* EXERCISE DATA *
········
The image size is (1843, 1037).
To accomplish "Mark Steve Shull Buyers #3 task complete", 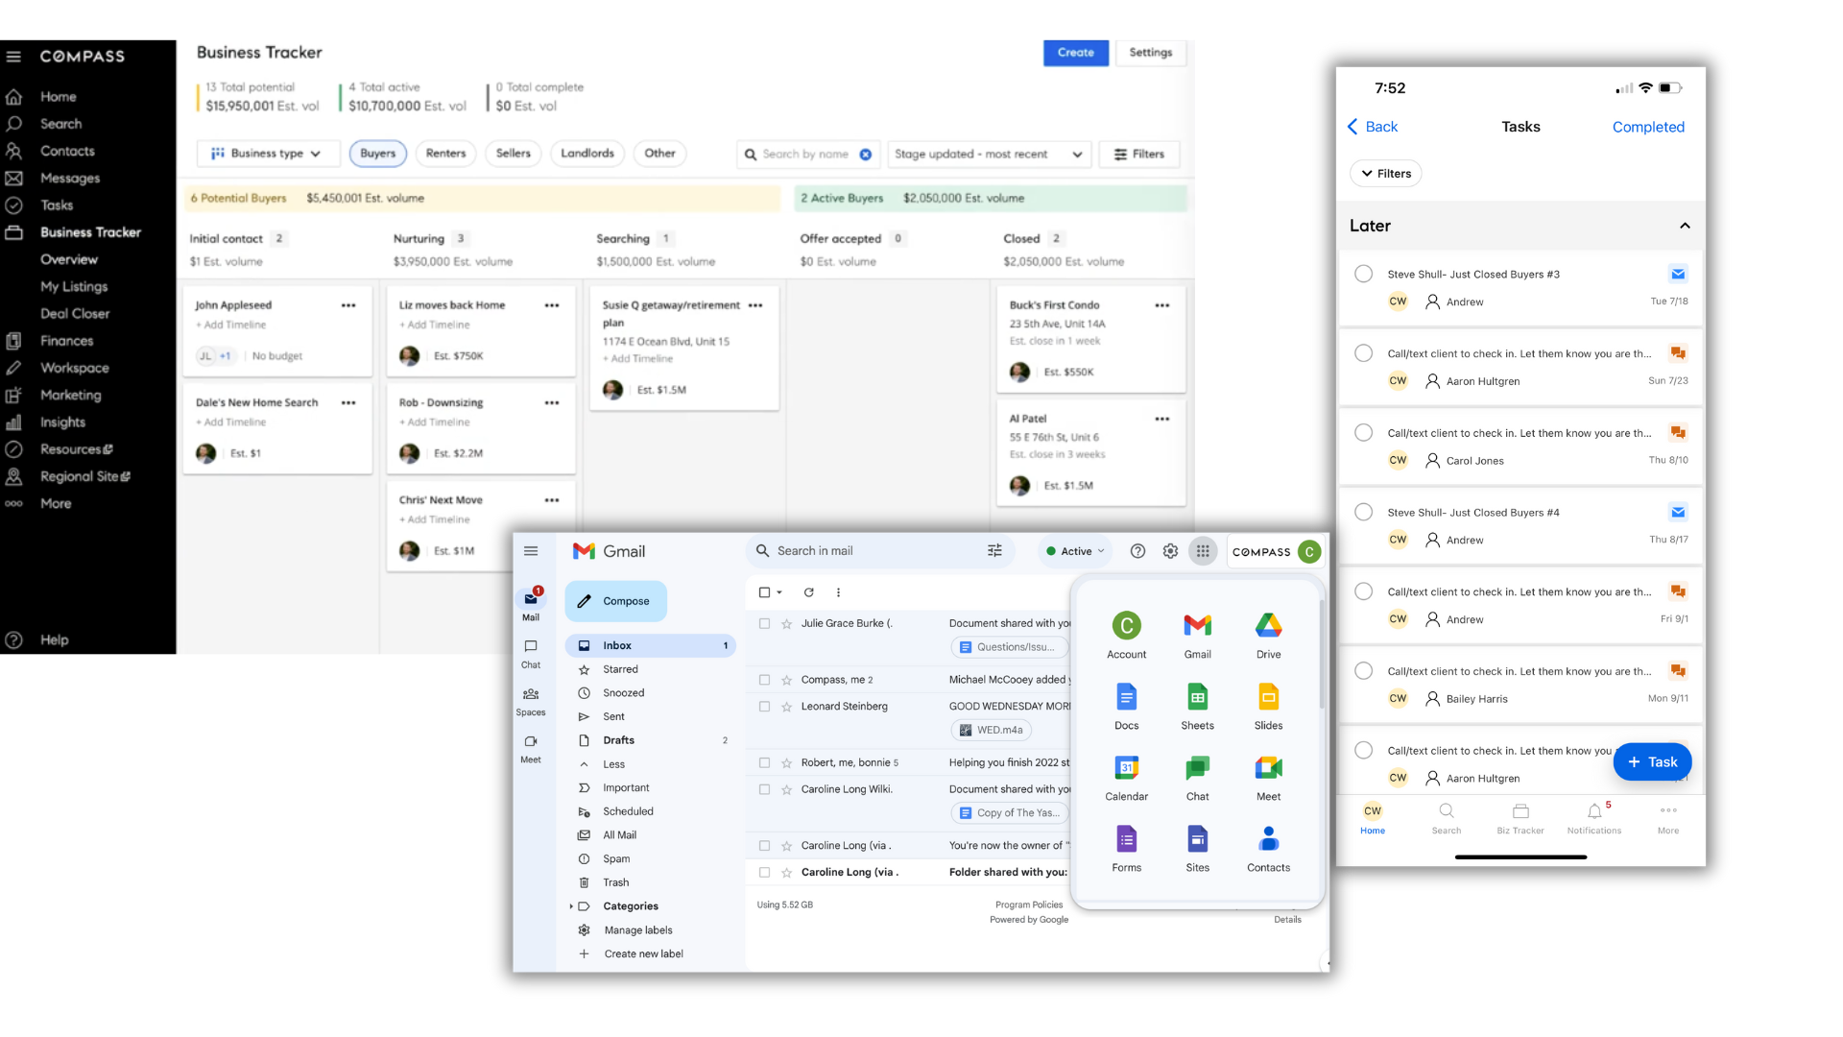I will pos(1363,274).
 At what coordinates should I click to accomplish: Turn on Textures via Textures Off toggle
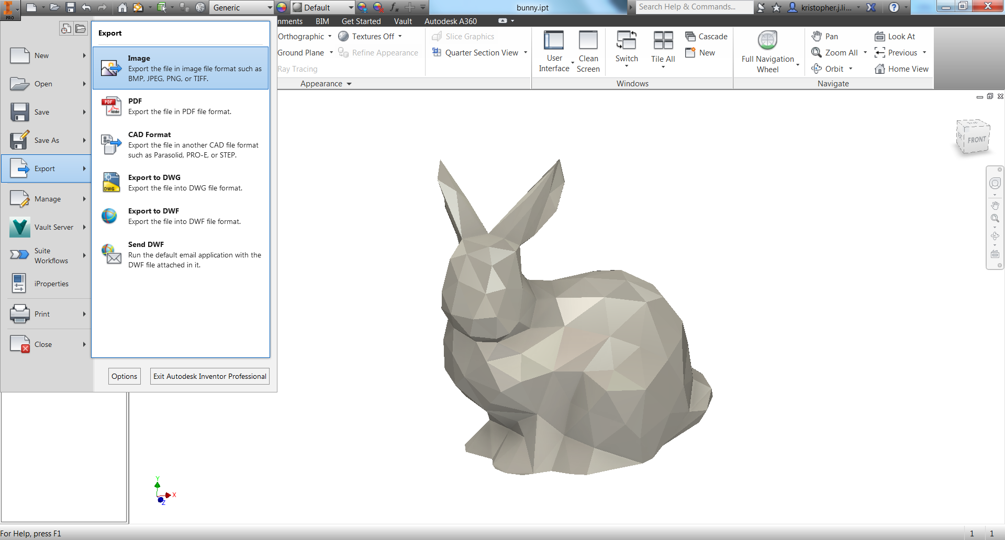372,36
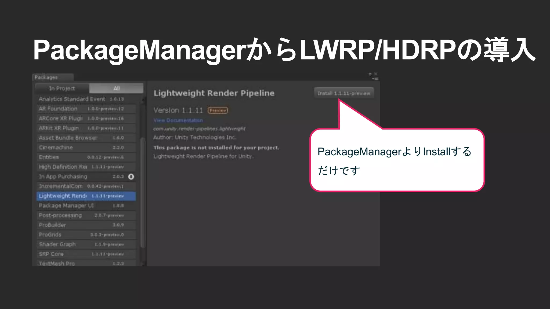
Task: Open the View Documentation link
Action: (x=178, y=120)
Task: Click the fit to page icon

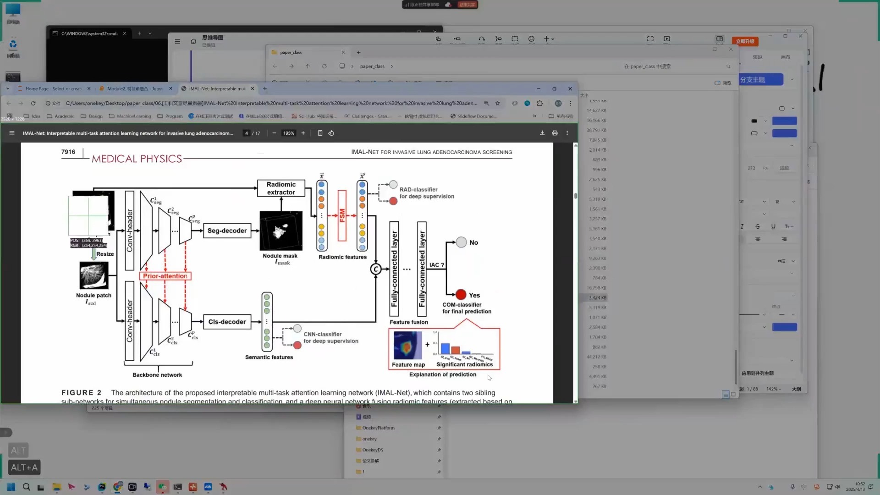Action: 320,133
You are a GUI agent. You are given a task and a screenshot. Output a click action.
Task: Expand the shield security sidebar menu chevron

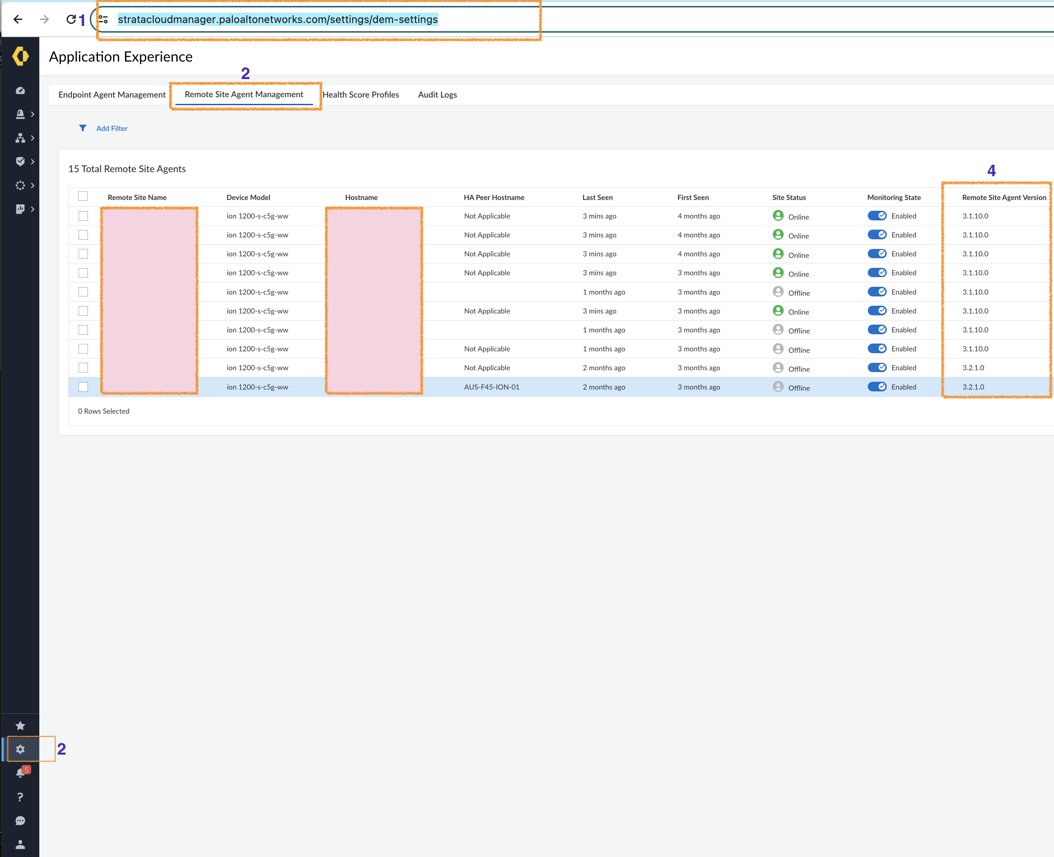[33, 161]
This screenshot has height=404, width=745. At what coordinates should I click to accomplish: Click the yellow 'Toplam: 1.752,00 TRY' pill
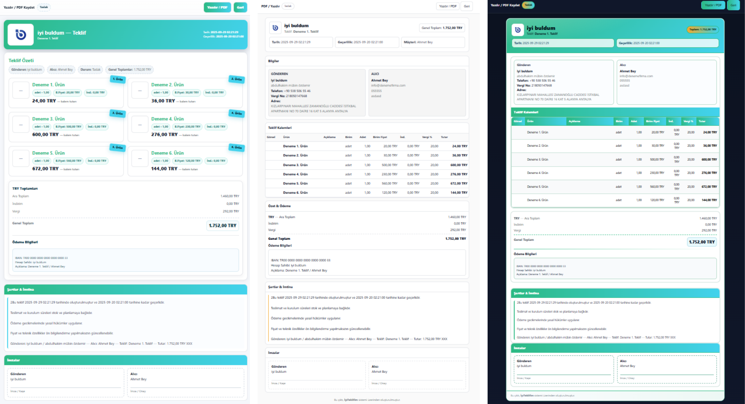pyautogui.click(x=702, y=29)
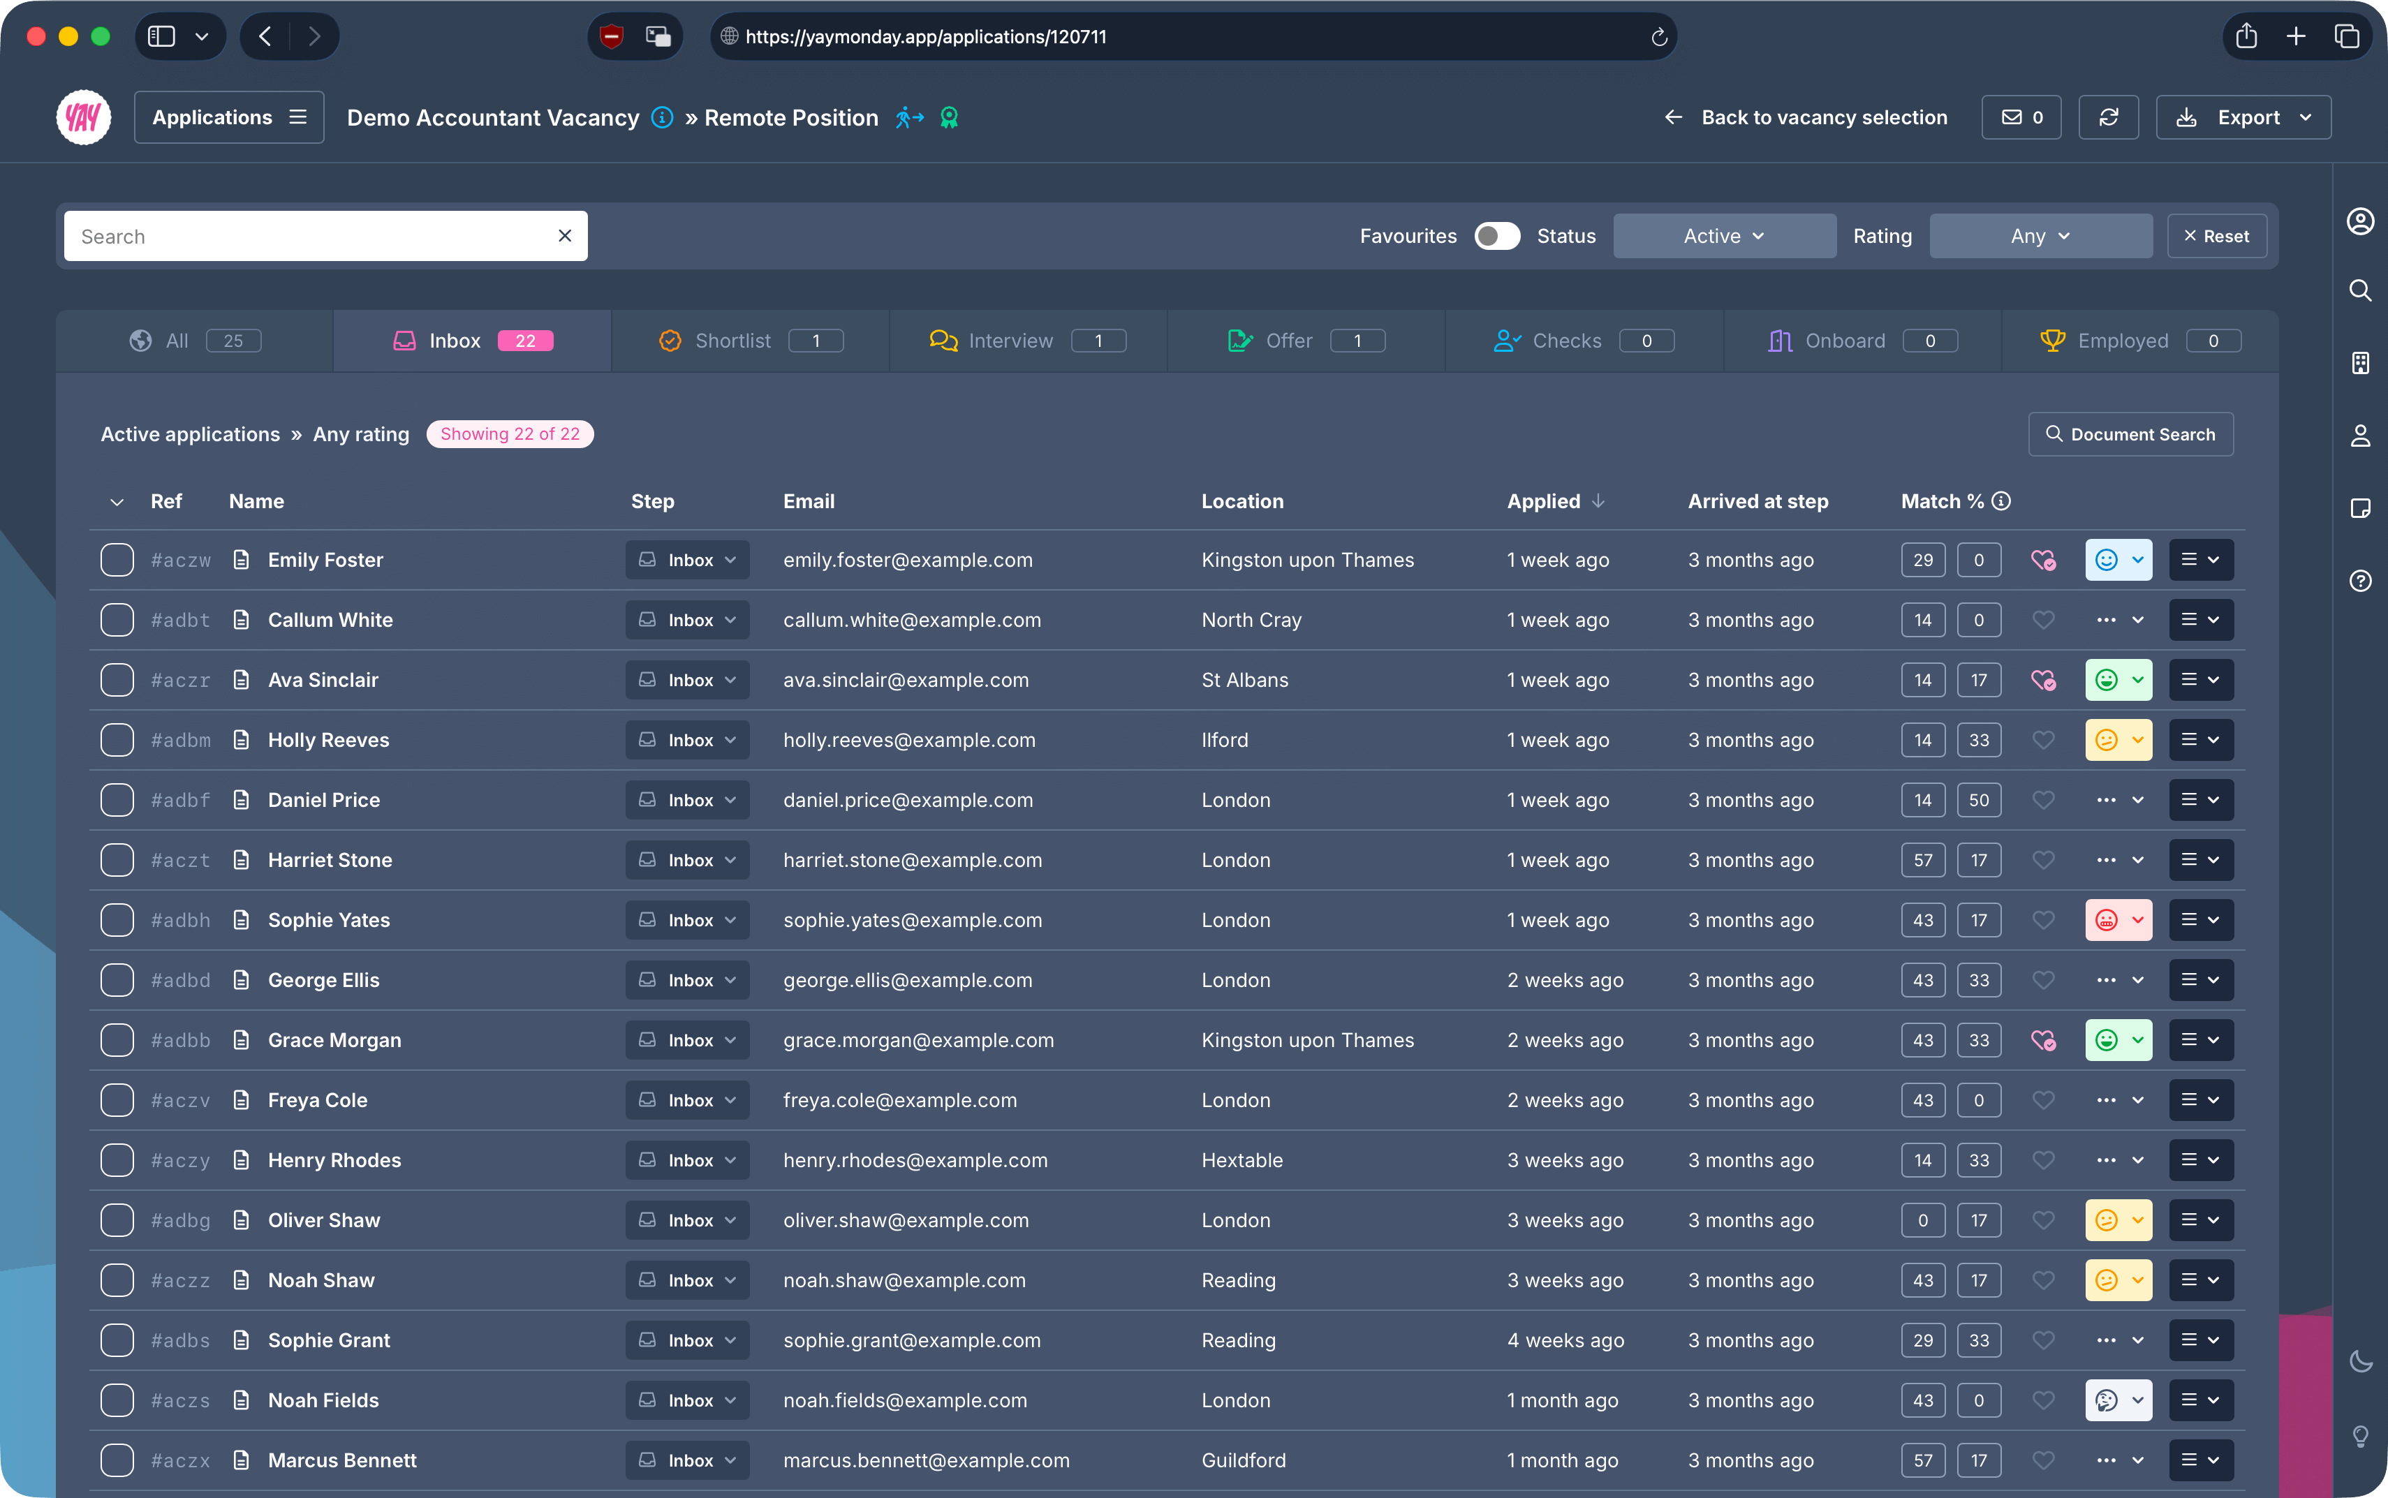
Task: Enable dark mode with the moon icon
Action: pos(2361,1360)
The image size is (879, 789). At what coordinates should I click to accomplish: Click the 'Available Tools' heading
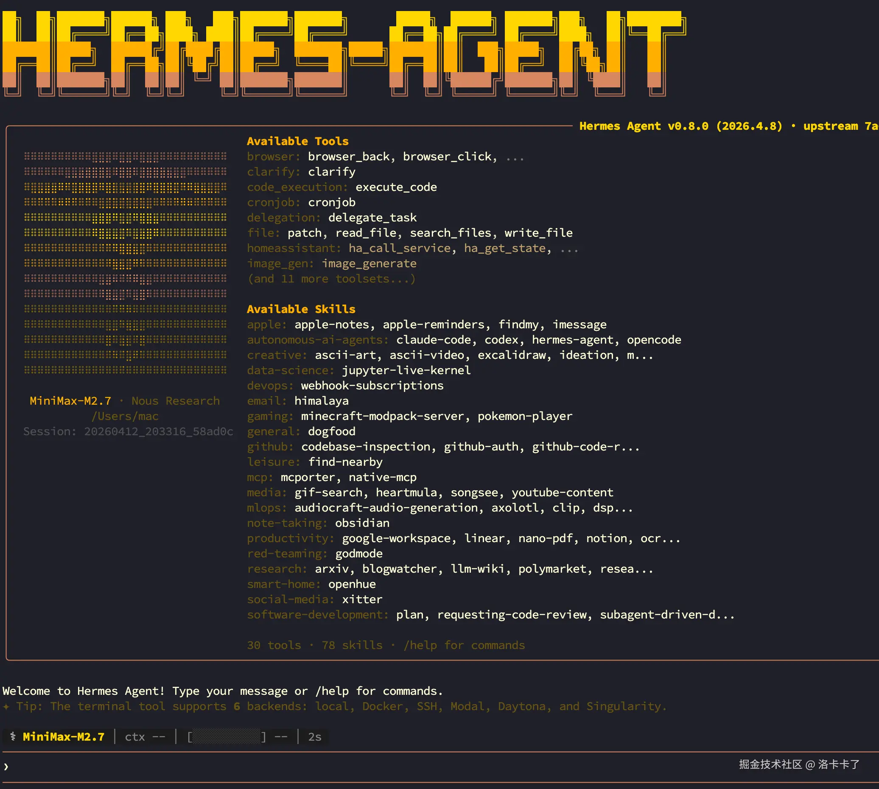point(297,141)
········
* EXERCISE GOAL *
Repeat only the lines from the line with "Task: Expand the" to the end of the entries, including both the first and the last line, and drop every picture.

* ANSWER SECTION *
Task: Expand the shield security sidebar menu chevron

[33, 161]
This screenshot has height=404, width=745. At what coordinates should I click to accomplish: Click the yellow 'Toplam: 1.752,00 TRY' pill
pyautogui.click(x=702, y=29)
Task: Enable dark mode with the moon icon
Action: pos(2361,1360)
The image size is (879, 789). At what coordinates should I click to accomplish: Click the 'Available Tools' heading
point(297,141)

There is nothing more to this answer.